This is a public service announcement. Every day, millions of people roam the streets of New York City, and every day, millions are at risk of being wrapped up in the real life plot of a B-list NBC drama. I could be out and about when suddenly, I sense a mysterious man in skinny, black spy-jeans from H&M, following me at a distance. If I turn to see a figure that at all resembles any of these men, I am done for:
I would like to reemphasize the fact that I’m not just referring to any show, but specifically an NBC drama. Please refer to these same actors, as proof:
Now that we’re on the same page, I can confirm that, yes, this week’s Best-Stressed focuses on my longtime fear of unwittingly starring in a stupid-yet-addicting serialized drama, and being woefully underprepared. We’ve all seen the shows to which I am referring — Law and Order: SVU, New Amsterdam, The Blacklist, and all of the Chicagos (Fire, PD, Med and so on). (Granted, not all of these shows are set in New York, but I wanted to include Taylor Kinney because he is a beautiful man, loyal to the NBC empire, and I wanted to include The Blacklist because I love it, and it’s filmed here, so it counts.)
Since I was 14, surfing around my mother’s Netflix account on a school night, shows like these have been my bread and butter — PLEASE let me watch any strapping young-to-middle-aged man find and save a girl trapped in a vault below a metropolitan bank before a bomb timer goes off and detonates on the nearby subway lines. Please, show me that. But since I’ve lived in the city, I can’t help but feel like that girl could be me. To clarify, I am not addressing a real fear of crazy-villain people, more the vain, imaginary fear that in a vast, fictionalized criminal empire, I am the ignorant centerpiece, with soft hair and a stupid inclination towards dangerous situations.
The worst part of this whole thing is not the outcome of the harrowing crimes; it’s that I am wholly unfit to play the role of the naive heroine with a heart of gold.
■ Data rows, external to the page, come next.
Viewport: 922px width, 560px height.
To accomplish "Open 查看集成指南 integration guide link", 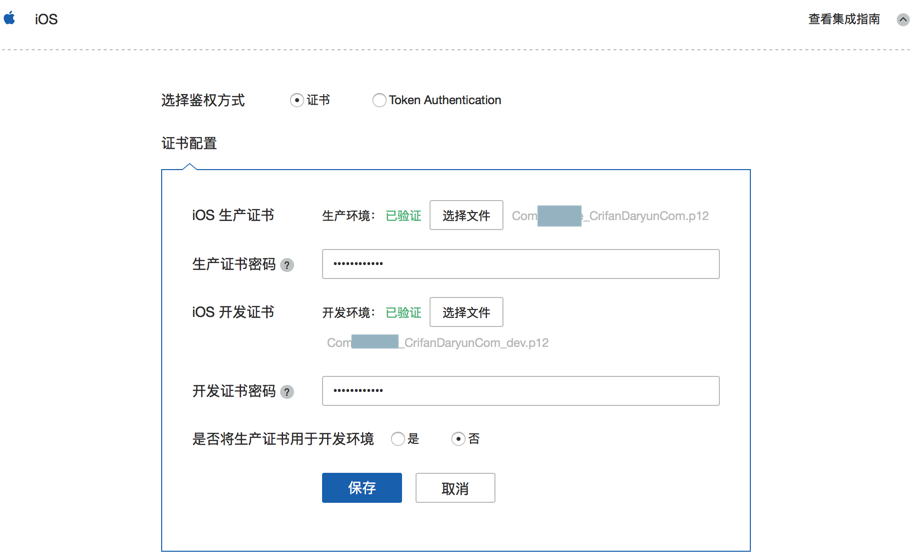I will (844, 19).
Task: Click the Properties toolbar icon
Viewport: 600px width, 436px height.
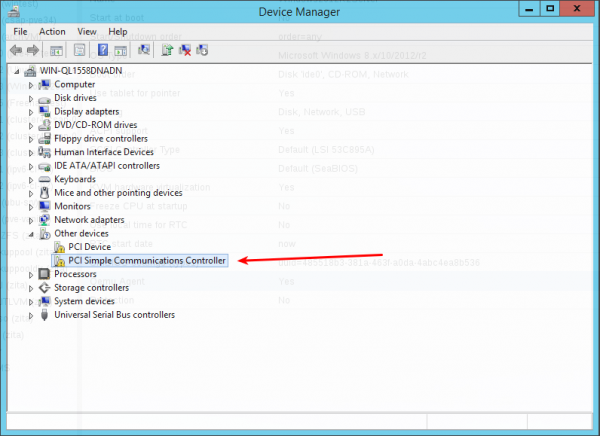Action: pos(81,49)
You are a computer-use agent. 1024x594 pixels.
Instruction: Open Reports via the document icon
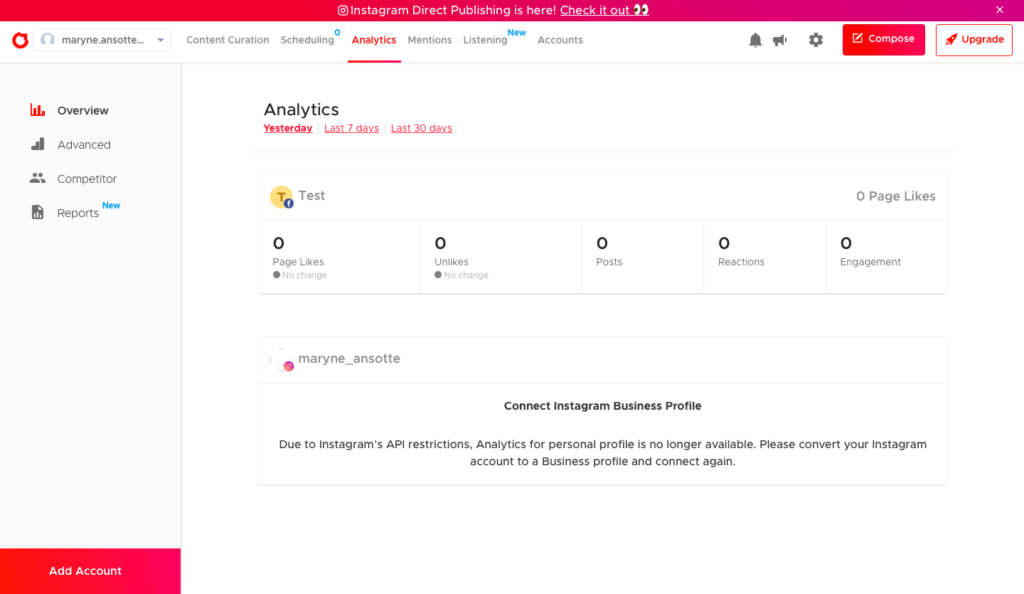[x=38, y=212]
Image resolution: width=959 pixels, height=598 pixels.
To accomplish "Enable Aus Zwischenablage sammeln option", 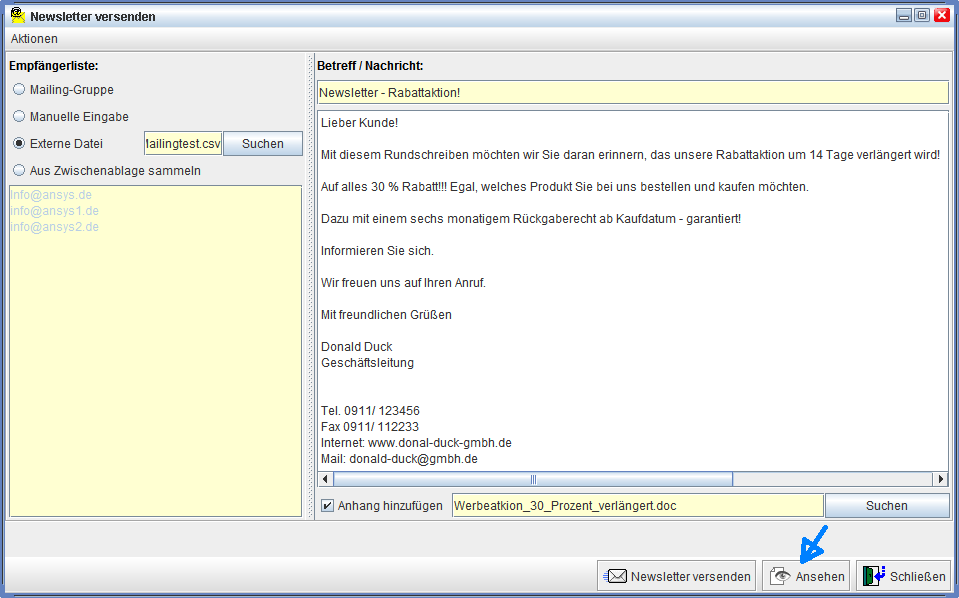I will (19, 170).
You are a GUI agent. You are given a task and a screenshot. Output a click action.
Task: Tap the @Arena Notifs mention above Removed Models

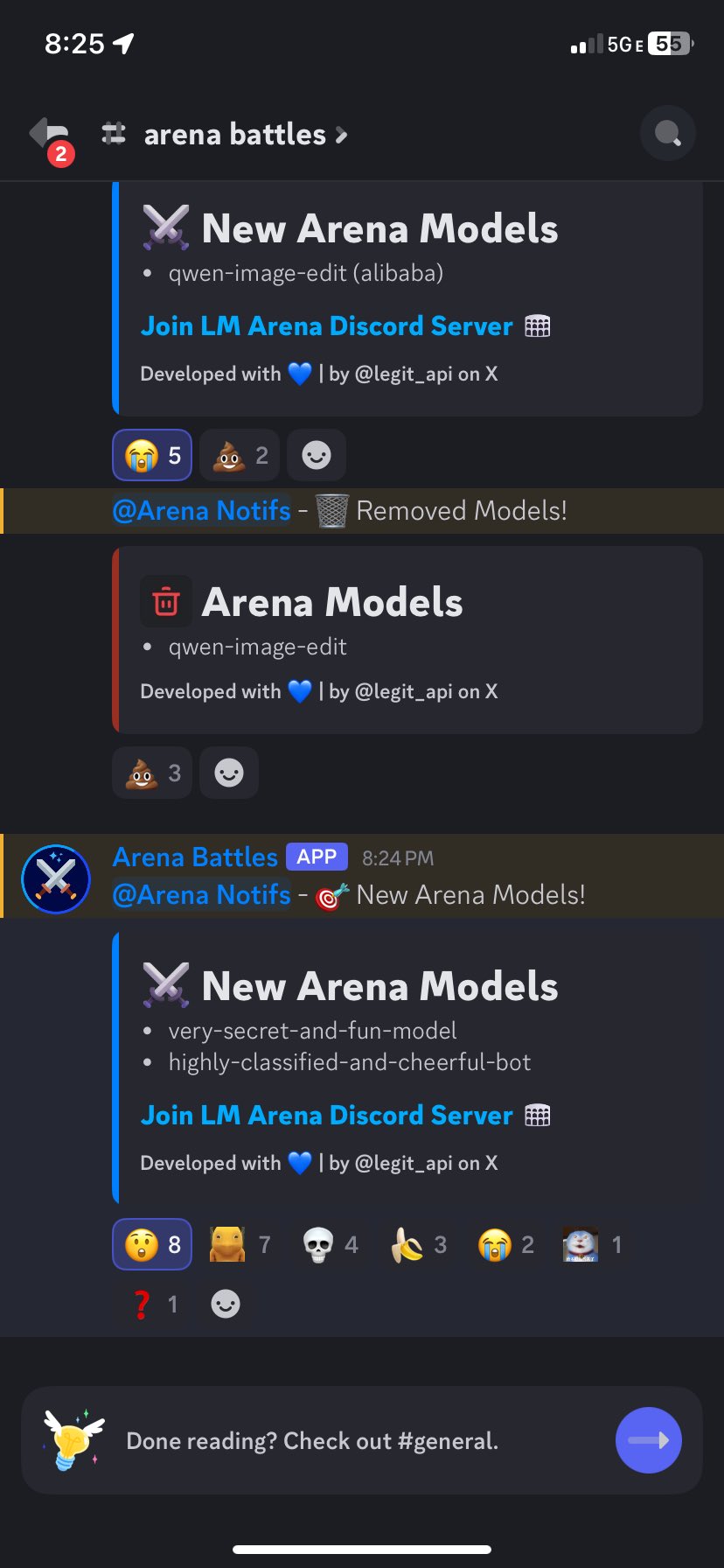(202, 510)
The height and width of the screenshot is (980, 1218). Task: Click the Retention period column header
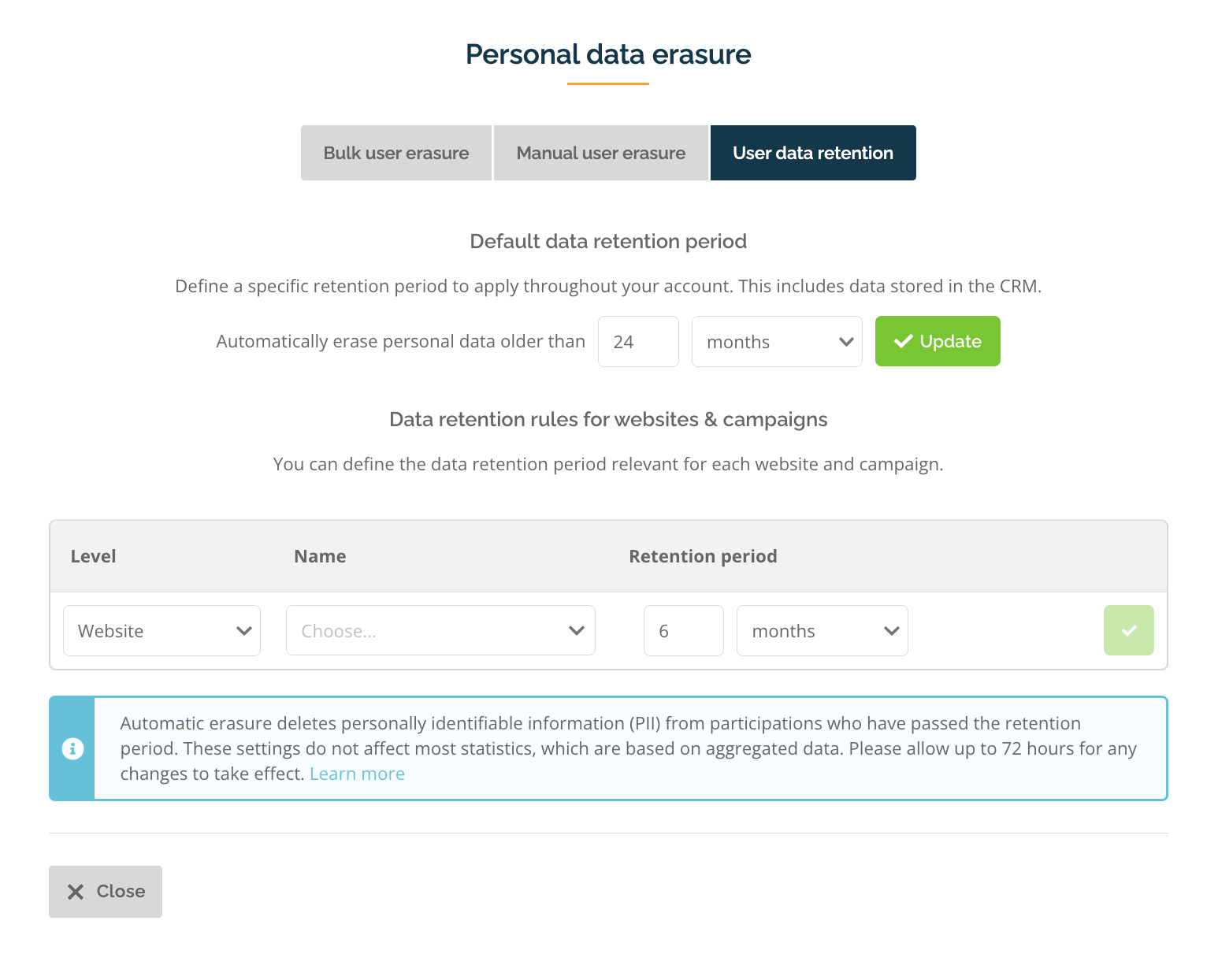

Take The Blacklist, for example: the protagonist has cameras in her house during the first season. Some criminal mastermind has her surveilled in her freaking bedroom. Sure, for her it doesn’t make much of a difference, all she does is kiss her ripped secret agent boyfriend and make toast in the morning. I, on the other hand, spend a concerning amount of time audibly reworking conversations I’ve had to make myself sound more intelligent or witty, and dancing sporadically when I get frustrated. My roommates see enough, and they barely see a quarter of it.
The reason these shows are so popular is because viewers (me) love to see similar-looking and attractive youngish people in high stress situations as they find love, bond with their families (both found and mysteriously biological), and solve age old cold cases over the course of 30 succinct minutes. Most of us, however, would be so incredulous in the face of these events that it would almost positively make for horrible TV, and surely an undesirable day-to-day life.
I like to think I would have some agency, after all: I have been saying I am going to take a self defense class for at least two years, and isn’t that the same thing as legitimately taking one? But I would definitely cry. The characters on these damn shows NEVER cry, they just stare gravely into stained gas station mirrors like Katy Perry does in the “Part Of Me” music video, before she goes to war.
If I were to discover that my great grandfather was the heir to a notorious mafia fortune, or an agent for MI6, (I should really have reviewed my Ancestry account beforehand), and that the key to the Hamptons mansion holding millions’ worth of illegally printed bills had been on a gold chain around my neck for twenty years, I would not be a graceful badass. There would be a lifetime’s worth of footage of me pulling down my spandex and repeating something someone said in a singsong voice when I hadn’t really been listening. There would inevitably be a ton of repetitive dialogue while I wrapped my head around my newly discovered fate. At the end of the day, I am no high-price lawyer, or up and coming detective. None of us are. Well, that’s just a hunch, but I’m pretty confident I’m right.
Essentially, we are all oblivious and gross and unprepared for the arresting, botox-induced beauty of most B-List actors on these shows, and none of us deserve to be the key to any criminal empire… But just because we don’t deserve it, doesn’t mean it won’t happen. So, if you see Ice-T coming your way, notepad in hand, hoping to ask you some questions about your missing bartender friend, close your eyes and pinch yourself until you wake up from this dreadful nightmare.